その暗闇の中で、トットの眼がきらりと光ったような気がした。はたしてそれは、眼鏡のせいなのか、それとも光の加減というものだろうか。
その眼は今朝と同じく、真剣にジタンを見ている。
……ここからが大切なところです。いいですかな? と、トットは前置きして、ジタンに告げた。
「ジタン殿のことは見習いの者だと伝えてあります。ジタン殿も、そのつもりで振舞っていただきたい」
ジタンは目を瞠(みは)った。
  どういうことだ?
「なん……」
「時間がないので、そのことだけ先に言っておきました。さぁ、先を急ぎましょう」
ジタンの言葉を遮ると、トットは背を向けてすたすた歩き出してしまう。ジタンは一瞬惚けて、目を瞬かせた。
「いったい……なんだっていうんだよ……」
トットはすでにトレノの門近くへと足を運んでいる。ジタンも急いでそれに追いついて、そして二人で衛兵が門を開けるのを待った。
  これから、何が起こるんだ……
 開いていく門。
 それが、得体の知れない事件の始まりに見えてならない。
ジタンは、不安を抱えたまま、門をくぐった。






 クシュハルト邸は、トレノでも一番地価の高い一帯に堂々たる姿で建っていた。
キング家ほど豪奢な飾りはされていないが、高い塀に囲まれ、外壁を白く染め上げたその姿は薄明かりの中に浮かび上がり、幻想的な雰囲気をかもし出している。

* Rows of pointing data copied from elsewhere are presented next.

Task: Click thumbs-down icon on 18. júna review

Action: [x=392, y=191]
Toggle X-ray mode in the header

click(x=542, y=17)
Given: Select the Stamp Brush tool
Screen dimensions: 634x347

その広さといえば、アレクサンドリアの民家がいくつも入ってしまうほどだ。
 二人は使用人の女性に中に通され、客間らしいところへと案内された。
部屋の中は絵画や彫刻などの美術品がずらりと並んでおり、そのどれもが売れば高価な値段のつくものばかりだった。

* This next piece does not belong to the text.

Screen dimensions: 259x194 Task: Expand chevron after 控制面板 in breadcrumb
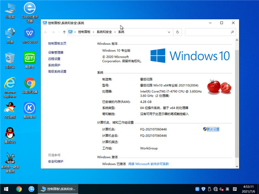(93, 32)
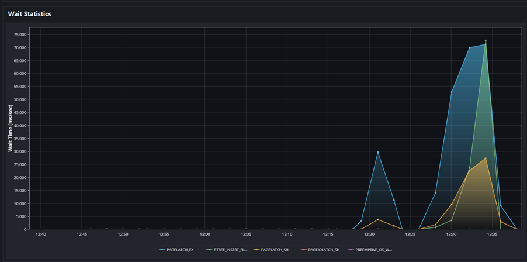This screenshot has width=527, height=262.
Task: Click the orange PAGELATCH_SH legend marker
Action: (256, 250)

 やけにすわり心地の良いソファに腰掛け、屋敷の主をトットと待ちながら、
(あの壺、売れば劇の最高級衣装が二十着は買えるな……)
など、品定めしてしまうあたり、もと盗賊のゆえんだろう。
 ふと、ジタンは自分の着ている服を見下ろしてそっと溜息を洩らした。
ジタンはいま、普段の軽装ではなく、アレクサンドリアの官僚見習いが着る紺色の生地にアレクサンドリア王国の紋章が銀糸で縫いこまれた衣装を身にまとっている。
 トレノに入ってまずトットは宿屋を借り、そこでジタンに持ってきた見習い用の服に着替えさせた。トット自身も旅装をとき(ジタンにはどう見ても旅装に見えなかったので旅装と知ってかなり驚いた)、宰相の正装に着替えた。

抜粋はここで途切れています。